PARTI CESAREI
Riduzione record del 3% a Latina

L'ospedale "Goretti" di Latina

L’ospedale “Goretti” di Latina

LATINA – Aver indicato obiettivi di salute precisi ai direttori generali si sta rivelando una decisione vincente. Nel corso di un convegno di formazione che si è svolto oggi nell’Aula Magna del Forlanini sono stati presentati i dati della riduzione dei parti cesarei nella Asl di Latina. In poche settimane la riduzione infatti è stata del 3%. Si è passati da un globale del 28%, già lusinghiero rispetto all’attuale media regionale del 43%, al 25%. Sulle donne al primo parto si è arrivati addirittura al 15,5% di tagli cesarei concorrendo all’aumento considerevole del numero delle nascite naturali, a tutto vantaggio della salute delle donne e dei neonati.

Il metodo che ha permesso di ottenere questa performance è stato al centro del convegno al Forlanini e ha visto la partecipazione di oltre 40 tra ginecologi e ostetriche. Il dibattito è stato focalizzato sulla gestione delle attività in sala parto e sui fattori organizzativi che hanno prodotto la riduzione. Ora il progetto clinico punta ad ampliarsi, unificando le esperienze dei punti nascita del San Camillo (con oltre 3400 parti all’anno) e del Santa Maria Goretti di Latina (2100), interesserà il 10% delle 55mila nascite nel Lazio. Un’esperienza pilota, insomma, che si aprirà ad altri punti nascita della regione. La riduzione dei tagli cesarei è, da molti anni, fra gli obiettivi prioritari di salute delle istituzioni sanitarie, tanto che il presidente della Regione Lazio Nicola Zingaretti lo ha incluso, tre mesi fa, tra i 5 criteri di valutazione dell’operato dei direttori generali di ospedali e Asl. Un obiettivo raggiungibile grazie a nuove formule di gestione delle attività cliniche di sala parto e al confronto fra punti nascita diversi per livello di assistenza perinatale, per numero dei parti assistiti, per collocazione territoriale.

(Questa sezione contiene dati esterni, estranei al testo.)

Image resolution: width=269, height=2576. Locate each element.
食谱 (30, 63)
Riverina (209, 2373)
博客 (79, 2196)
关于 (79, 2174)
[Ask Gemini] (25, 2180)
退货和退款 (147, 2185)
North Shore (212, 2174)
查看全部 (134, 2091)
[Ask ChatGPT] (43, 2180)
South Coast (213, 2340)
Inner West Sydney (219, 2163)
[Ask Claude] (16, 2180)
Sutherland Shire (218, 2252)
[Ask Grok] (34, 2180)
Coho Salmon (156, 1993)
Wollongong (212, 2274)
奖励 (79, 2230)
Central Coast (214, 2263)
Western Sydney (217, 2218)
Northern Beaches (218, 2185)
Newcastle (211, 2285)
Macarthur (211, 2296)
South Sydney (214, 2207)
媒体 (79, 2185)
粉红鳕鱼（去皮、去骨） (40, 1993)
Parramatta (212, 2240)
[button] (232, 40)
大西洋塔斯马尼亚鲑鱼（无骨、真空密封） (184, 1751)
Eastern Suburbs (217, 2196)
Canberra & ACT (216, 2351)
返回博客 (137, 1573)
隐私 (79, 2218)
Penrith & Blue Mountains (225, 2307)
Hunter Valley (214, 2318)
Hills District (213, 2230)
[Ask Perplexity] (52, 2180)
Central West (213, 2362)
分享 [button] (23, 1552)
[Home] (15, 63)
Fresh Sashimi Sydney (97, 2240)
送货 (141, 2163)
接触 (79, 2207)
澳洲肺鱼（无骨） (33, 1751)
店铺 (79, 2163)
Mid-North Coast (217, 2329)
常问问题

Altro elemento innovativo del progetto è che lo stesso è sostenuto dalla moderna tipologia formativa della “Formazione sul Campo”, già avviata nel punto nascita di Latina con ottimi risultati. L’orientamento è la sperimentazione del nuovo modello di formazione: la “Comunità di Pratica”, per sorreggere i progetti dei punti nascita della Regione, finalizzati a ridurre il ricorso al taglio cesareo.

Il fine è delineare un percorso integrato di assistenza alle gestanti per ridurre il dato negativo che “regala” all’Italia la maglia nera in Europa per il ricorso abnorme a questa pratica chirurgica che comporta un rischio maggiore per la salute della madre e del neonato, oltre che un uso inefficiente delle risorse.